Amélia neste ponto pensou em Valadares.

- Caso-me por duas razões: a primeira é para acabar com os pretendentes à minha mão - continuou Augusta.

- E os pretendentes ao coração?

- Oh! Esses!

- A segunda razão, qual é?

- A segunda razão - continuou Augusta -, é que o melhor meio de esquecer...

A moça hesitou.

- Acaba! - disse Amélia.

- Escuta, minha amiga; é um segredo que só aqui ficará. Sabe a quem é que eu amava e amo deveras?

- Ao Daniel?

- Sim.

- Eu desconfiava.

- Só aquele orgulho misturado de indiferença podia domar a minha indiferença e o meu orgulho.

- Mas então?...

- Então, é que, tendo recusado sempre o que ele pediu, que era a minha mão e meu coração, cheguei um dia a oferecer-lhos.

- E ele?

- Recusou.

- Pelintra!

- Não; era justo; a culpada fui eu. Mas agora é preciso carregar a minha cruz. Quero ir para o Norte a ver se esqueço isto...

- O Luís há de ajudá-la a esquecer o amor de Daniel.

- Qual! - disse Augusta com um gesto de tanta indiferença que seria capaz de gelar o Vesúvio em horas de explosão.

- Acabou-se a valsa, vamos passear - disse Amélia.

E saíram da sala.

Apenas transpuseram a soleira, saiu de um gabinete contíguo um homem que ali se achava algum tempo antes de lá entrarem as duas raparigas.

Era Luís.

O gabinete era o lugar em que trabalhava ou lia o tio de Augusta. Precisando escrever um bilhete, Madalena o levou ali, onde se achava quando as duas moças chegaram.

Quando entrou na salinha, estava lívido.

Tinha ouvido a verdade mais cruel de todas; uma mulher que fingia gostar dele, sendo indiferente; que se casaria com ele para escapar aos pretendentes, e que, casando-se, levava no coração a lembrança e o amor de outro.
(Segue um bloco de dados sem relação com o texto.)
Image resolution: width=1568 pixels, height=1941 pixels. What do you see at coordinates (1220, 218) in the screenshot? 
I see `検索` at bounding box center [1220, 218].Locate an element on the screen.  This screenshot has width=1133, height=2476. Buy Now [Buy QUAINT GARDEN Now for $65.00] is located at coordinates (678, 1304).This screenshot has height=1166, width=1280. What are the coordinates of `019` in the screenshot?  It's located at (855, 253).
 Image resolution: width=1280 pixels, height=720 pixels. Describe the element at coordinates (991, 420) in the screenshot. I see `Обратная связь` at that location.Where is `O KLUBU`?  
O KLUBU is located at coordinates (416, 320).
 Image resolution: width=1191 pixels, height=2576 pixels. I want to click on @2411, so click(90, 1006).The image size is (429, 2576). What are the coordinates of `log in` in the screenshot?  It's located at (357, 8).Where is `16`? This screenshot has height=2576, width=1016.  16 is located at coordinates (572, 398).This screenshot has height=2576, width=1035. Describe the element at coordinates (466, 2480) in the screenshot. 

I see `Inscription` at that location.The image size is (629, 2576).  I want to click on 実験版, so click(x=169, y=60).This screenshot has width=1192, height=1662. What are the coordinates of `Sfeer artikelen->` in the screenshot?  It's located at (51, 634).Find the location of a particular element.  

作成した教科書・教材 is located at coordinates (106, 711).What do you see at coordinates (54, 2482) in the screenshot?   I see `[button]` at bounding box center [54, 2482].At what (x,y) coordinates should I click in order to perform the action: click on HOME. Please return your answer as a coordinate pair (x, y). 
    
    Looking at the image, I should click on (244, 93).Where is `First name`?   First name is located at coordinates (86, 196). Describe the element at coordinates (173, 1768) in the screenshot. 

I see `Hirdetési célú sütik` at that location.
Luís ficou atordoado com o que ouvira; a sua primeira ideia foi aparecer no meio das duas moças, quando elas se confidenciavam; mas reconheceu que isso apenas o exporia ao ridículo.

Quando percebeu que elas tinham saído, fugiu do gabinete, onde abafava. As duas moças, como disse, tinham já saído; Luís ainda viu de longe a formosa cabeça de Augusta, dominando as outras como a de uma rainha.

Deu alguns passos cambaleando; depois atravessou a sala grande, e, sem que ninguém o percebesse, foi-se embora.

Durante a primeira meia hora, não se reparou na ausência dele. Mas, afinal, descobriu-se que Luís tinha saído.

- Sem dizer-mo! - pensou Augusta -. É singular!

No dia seguinte, Luís amanheceu doente; uma febre grave se declarou que o prostrou de cama oito dias. Mas era robusto e o organismo resistiu triunfante ao mal.

Quando se levantou, escreveu o seguinte bilhete a Augusta:

Minha senhora,

Ouvi tudo por simples acaso; é-me impossível satisfazer-lhe o desejo de casar por esquecer. Adeus.

Luís.

A carta não produziu grande comoção a Augusta; mas sentiu. Pela primeira vez, achou-se humilhada; arguia-lhe a consciência.

XXIV

Repelindo os que a amavam, leviana em suas ações, dotada de um caráter orgulhoso e altivo, Augusta teve o castigo dos próprios erros.

A carta de Luís inspirou-lhe a ideia de não casar mais.

E cumpriu a resolução.

Ninguém deve imitar Augusta; é um desses tipos raros, extravagantes, que nunca podem ser a esposa amante, nem a mãe carinhosa; em suma, é a mulher sem nenhum traço augusto.